A research team led by Yibin Kang, the Warner-Lambert/Parke-Davis Professor of Molecular Biology at Princeton University, has identified a new approach that could lead to cancer treatments targeting retinoid metabolism. Their findings address longstanding questions about the relationship between vitamin A derivatives and cancer.
Retinoids are metabolites produced when the body breaks down vitamin A. Decades ago, all-trans retinoic acid (ATRA), a type of retinoid, was used successfully in combination with arsenic to treat acute promyelocytic leukemia (APL). This led to public interest in vitamin A-rich foods as potential cancer therapies. However, subsequent clinical trials found that vitamin A or retinoids often promoted tumor growth rather than reducing it, except in patients with APL. As a result, the U.S. Food and Drug Administration increased scrutiny of such treatments and limited their approval to specific cases.

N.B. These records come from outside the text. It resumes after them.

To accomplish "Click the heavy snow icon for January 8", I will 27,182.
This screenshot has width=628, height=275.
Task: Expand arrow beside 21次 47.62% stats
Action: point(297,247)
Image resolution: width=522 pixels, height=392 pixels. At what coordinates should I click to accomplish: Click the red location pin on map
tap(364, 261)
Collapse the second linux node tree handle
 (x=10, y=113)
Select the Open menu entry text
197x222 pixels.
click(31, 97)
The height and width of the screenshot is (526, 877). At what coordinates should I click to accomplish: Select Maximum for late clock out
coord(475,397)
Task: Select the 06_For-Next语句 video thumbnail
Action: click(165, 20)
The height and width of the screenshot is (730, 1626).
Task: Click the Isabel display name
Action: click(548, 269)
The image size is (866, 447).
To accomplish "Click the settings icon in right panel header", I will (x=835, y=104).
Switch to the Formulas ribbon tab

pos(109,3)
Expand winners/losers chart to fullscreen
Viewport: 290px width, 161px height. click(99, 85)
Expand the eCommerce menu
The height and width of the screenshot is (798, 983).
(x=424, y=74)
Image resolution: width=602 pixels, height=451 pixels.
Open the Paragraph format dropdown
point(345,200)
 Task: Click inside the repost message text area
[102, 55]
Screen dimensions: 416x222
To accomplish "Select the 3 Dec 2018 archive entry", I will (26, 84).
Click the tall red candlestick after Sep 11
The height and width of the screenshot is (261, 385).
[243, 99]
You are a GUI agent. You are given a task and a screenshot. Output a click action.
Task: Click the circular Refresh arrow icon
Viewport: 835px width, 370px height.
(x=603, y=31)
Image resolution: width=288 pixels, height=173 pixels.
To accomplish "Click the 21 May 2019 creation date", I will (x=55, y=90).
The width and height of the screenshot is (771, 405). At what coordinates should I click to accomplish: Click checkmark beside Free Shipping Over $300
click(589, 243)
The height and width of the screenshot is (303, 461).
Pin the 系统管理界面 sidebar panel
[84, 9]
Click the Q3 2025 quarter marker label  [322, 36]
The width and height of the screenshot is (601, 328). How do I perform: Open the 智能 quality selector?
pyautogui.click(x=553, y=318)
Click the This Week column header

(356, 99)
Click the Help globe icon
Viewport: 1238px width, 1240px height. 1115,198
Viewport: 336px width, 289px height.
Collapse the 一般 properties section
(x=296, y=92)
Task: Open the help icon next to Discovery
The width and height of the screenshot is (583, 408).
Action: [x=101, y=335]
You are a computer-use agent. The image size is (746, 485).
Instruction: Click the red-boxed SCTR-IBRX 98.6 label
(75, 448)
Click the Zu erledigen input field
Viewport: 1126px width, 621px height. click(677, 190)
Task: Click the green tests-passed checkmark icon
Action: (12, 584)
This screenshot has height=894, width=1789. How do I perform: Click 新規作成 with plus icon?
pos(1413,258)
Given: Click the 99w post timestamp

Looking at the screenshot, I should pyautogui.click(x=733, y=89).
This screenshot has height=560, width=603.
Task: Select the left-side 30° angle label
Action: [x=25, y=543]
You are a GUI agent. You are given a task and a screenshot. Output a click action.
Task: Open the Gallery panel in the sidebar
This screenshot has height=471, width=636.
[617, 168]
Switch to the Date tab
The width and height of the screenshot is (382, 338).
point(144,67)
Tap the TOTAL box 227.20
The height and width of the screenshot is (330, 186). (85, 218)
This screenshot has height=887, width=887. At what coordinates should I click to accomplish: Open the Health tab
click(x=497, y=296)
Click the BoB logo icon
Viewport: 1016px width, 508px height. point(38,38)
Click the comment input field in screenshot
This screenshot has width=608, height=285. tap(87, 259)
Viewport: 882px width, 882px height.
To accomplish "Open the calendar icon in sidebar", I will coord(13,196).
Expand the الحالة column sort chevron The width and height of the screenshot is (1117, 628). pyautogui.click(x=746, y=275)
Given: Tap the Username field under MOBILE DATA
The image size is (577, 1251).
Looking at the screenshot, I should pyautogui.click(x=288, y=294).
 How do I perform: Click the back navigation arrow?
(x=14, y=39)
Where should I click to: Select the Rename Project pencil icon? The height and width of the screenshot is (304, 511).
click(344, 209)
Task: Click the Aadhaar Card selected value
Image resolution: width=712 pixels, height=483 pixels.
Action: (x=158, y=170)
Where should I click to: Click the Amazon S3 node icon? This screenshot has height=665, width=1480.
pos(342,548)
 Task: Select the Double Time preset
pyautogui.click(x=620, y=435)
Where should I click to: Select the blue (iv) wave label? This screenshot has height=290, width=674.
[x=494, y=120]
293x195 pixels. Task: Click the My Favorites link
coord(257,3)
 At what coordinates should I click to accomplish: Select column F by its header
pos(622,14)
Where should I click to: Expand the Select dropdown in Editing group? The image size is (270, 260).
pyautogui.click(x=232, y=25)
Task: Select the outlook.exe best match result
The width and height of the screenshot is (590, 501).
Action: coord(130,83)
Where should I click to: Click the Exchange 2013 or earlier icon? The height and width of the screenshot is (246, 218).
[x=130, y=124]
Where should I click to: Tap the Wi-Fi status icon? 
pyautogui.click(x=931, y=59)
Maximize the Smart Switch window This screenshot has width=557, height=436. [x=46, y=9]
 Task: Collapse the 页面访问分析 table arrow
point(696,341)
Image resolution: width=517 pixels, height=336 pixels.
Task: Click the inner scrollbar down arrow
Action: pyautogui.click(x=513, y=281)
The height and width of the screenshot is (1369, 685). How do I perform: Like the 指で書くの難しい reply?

Kang’s group has now clarified why most cancers do not respond positively to retinoid-based therapies. Over ten years of research revealed that while APL is responsive to ATRA and arsenic treatment, other cancers use retinoids to evade immune detection.
The researchers focused on an enzyme involved in producing retinoic acid and screened for compounds that could inhibit its activity without disrupting overall vitamin A metabolism. They identified KyA33 as a molecule capable of blocking this pathway at a critical step without causing harmful side effects related to vision loss.
According to their recent publication in Nature Immunology, first author Cao Fang—who completed her Ph.D. at Princeton in 2025—demonstrated how KyA33 suppresses retinoic acid production both in cancer cells and dendritic cells within the immune system. The compound enhanced the effectiveness of dendritic cell vaccines in animal studies and may also function as an independent immunotherapy for cancer.
“By targeting these enzymes that produce a localized high concentration of retinoic acid in tumors, our compounds have the potential to reactivate important immune responses to cancer,” said Kang.
In addition to their academic work, Kang and former graduate student Mark Esposito have established Kayothera, a startup aiming to develop advanced versions of KyA33 for clinical use through regulatory pathways.
“This whole process is a very good example of how academic research in the lab can identify leads and targets that ultimately support a successful biotech company,” said Kang.
The research received funding from organizations including the Ludwig Institute for Cancer Research, Brewster Foundation, Susan Komen Foundation, Metavivor Breast Cancer Research, Breast Cancer Research Foundation, American Cancer Society, New Jersey Health Foundation, and National Science Foundation.